* **Compiti dell'esercizio**
1. Trascrivi dall'articolo su Brexit tutto il passo che va da "In realtà le" fino a "il nostro continente.".
2. Nell'articolo su Brexit, quale storico viene citato da Bernardo Valli?

* **Testo da leggere**

▶

Repubblica 19.6.16
L’Inghilterra e l’Europa, il destino segnato da Brexit
L’uscita sarebbe una sconfitta per tutta l’Unione e una vittoria dei movimenti populisti che vogliono sfasciare l’esistente
di Eugenio Scalfari
NOI
oggi dobbiamo votare per le elezioni amministrative e questo è il tema
dominante della giornata ma è chiara la sua marginalità rispetto a
quanto accadrà tra pochi giorni con il referendum britannico. Sarà
quello un segno del nostro destino.
Ci sono molti motivi per i
quali gli inglesi (ma non gli scozzesi) non si sentono europei. Uno in
particolare lo spiega Bernardo Valli nel suo articolo di ieri su queste
pagine, citando lo storico anglo-francese Robert Tombs: «Quando gli
europei raccontano la storia d’Europa parlano dell’Impero romano, del
Rinascimento e dell’Illuminismo. Raccontano una storia continentale che
trascura la Gran Bretagna ed è questa la ragione per cui molti inglesi
considerano l’Europa come un’entità con la quale bisogna mantenere le
distanze».
In realtà le cose non stanno proprio così;
l’Inghilterra anzi, per molti europei, fa parte integrante del
continente e la sua storia è la nostra, strettamente connessa con quella
italiana, francese, spagnola, tedesca. Del resto l’Inghilterra (quando
ancora la si chiamava soltanto così) è stata il penultimo dei grandi
Imperi occidentali: quello romano, quello spagnolo, quello inglese e
quello americano. Il colonialismo francese fu un’altra cosa e non può
dirsi propriamente un Impero, anche se l’influenza politico-culturale
della Francia è stata dominante per tutto il nostro continente.

◀

* **Dati forniti**

▶

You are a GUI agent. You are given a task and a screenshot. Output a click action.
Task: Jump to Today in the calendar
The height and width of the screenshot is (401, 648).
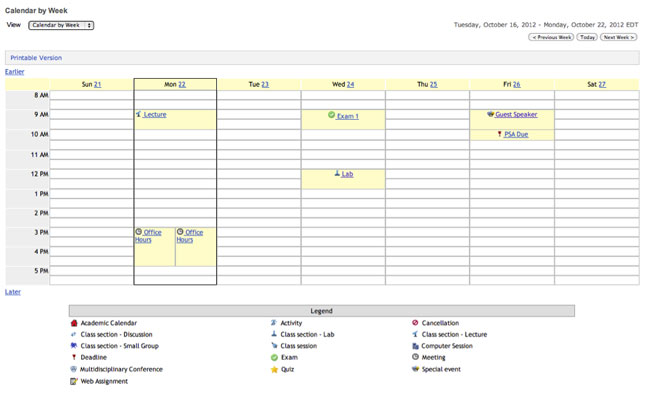pyautogui.click(x=588, y=37)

◀

* **Risposte ai compiti**
1.
In realtà le cose non stanno proprio così;
l’Inghilterra anzi, per molti europei, fa parte integrante del
continente e la sua storia è la nostra, strettamente connessa con quella
italiana, francese, spagnola, tedesca. Del resto l’Inghilterra (quando
ancora la si chiamava soltanto così) è stata il penultimo dei grandi
Imperi occidentali: quello romano, quello spagnolo, quello inglese e
quello americano. Il colonialismo francese fu un’altra cosa e non può
dirsi propriamente un Impero, anche se l’influenza politico-culturale
della Francia è stata dominante per tutto il nostro continente.

2. Lo storico anglo-francese Robert Tombs.